§ **WHAT TO DO**
Repeat the records below exactly, line for line.

=== Section Start ===

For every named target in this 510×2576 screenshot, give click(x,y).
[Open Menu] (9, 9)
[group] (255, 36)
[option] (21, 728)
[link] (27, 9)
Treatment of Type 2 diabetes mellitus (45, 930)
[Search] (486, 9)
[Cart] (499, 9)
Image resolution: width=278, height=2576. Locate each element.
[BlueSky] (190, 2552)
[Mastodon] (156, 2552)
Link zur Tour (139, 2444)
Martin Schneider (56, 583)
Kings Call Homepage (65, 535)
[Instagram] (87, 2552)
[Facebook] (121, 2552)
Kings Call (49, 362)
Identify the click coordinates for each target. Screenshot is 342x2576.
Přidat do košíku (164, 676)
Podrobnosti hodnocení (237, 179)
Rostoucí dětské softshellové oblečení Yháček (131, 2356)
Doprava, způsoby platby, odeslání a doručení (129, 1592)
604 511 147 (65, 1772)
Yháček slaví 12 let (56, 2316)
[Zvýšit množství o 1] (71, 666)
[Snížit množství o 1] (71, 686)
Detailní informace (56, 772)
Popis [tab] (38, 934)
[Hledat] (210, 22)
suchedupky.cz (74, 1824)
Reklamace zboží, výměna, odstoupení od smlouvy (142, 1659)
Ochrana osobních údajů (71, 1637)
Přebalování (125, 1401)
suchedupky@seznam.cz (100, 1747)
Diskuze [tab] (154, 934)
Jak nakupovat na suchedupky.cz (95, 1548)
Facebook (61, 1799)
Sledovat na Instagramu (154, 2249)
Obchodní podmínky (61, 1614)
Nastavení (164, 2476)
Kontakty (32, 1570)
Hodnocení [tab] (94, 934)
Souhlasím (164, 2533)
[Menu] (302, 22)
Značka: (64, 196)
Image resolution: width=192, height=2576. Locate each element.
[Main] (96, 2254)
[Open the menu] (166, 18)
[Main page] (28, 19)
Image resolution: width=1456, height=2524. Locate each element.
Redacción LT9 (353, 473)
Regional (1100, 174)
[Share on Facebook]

=== Section End ===

§ **PROBLEM SOLUTION**
For every named target in this 510×2576 screenshot, give click(x,y).
[Open Menu] (9, 9)
[group] (255, 36)
[option] (21, 728)
[link] (27, 9)
Treatment of Type 2 diabetes mellitus (45, 930)
[Search] (486, 9)
[Cart] (499, 9)
Image resolution: width=278, height=2576. Locate each element.
[BlueSky] (190, 2552)
[Mastodon] (156, 2552)
Link zur Tour (139, 2444)
Martin Schneider (56, 583)
Kings Call Homepage (65, 535)
[Instagram] (87, 2552)
[Facebook] (121, 2552)
Kings Call (49, 362)
Identify the click coordinates for each target. Screenshot is 342x2576.
Přidat do košíku (164, 676)
Podrobnosti hodnocení (237, 179)
Rostoucí dětské softshellové oblečení Yháček (131, 2356)
Doprava, způsoby platby, odeslání a doručení (129, 1592)
604 511 147 (65, 1772)
Yháček slaví 12 let (56, 2316)
[Zvýšit množství o 1] (71, 666)
[Snížit množství o 1] (71, 686)
Detailní informace (56, 772)
Popis [tab] (38, 934)
[Hledat] (210, 22)
suchedupky.cz (74, 1824)
Reklamace zboží, výměna, odstoupení od smlouvy (142, 1659)
Ochrana osobních údajů (71, 1637)
Přebalování (125, 1401)
suchedupky@seznam.cz (100, 1747)
Diskuze [tab] (154, 934)
Jak nakupovat na suchedupky.cz (95, 1548)
Facebook (61, 1799)
Sledovat na Instagramu (154, 2249)
Obchodní podmínky (61, 1614)
Nastavení (164, 2476)
Kontakty (32, 1570)
Hodnocení [tab] (94, 934)
Souhlasím (164, 2533)
[Menu] (302, 22)
Značka: (64, 196)
Image resolution: width=192, height=2576. Locate each element.
[Main] (96, 2254)
[Open the menu] (166, 18)
[Main page] (28, 19)
Image resolution: width=1456, height=2524. Locate each element.
Redacción LT9 (353, 473)
Regional (1100, 174)
[Share on Facebook]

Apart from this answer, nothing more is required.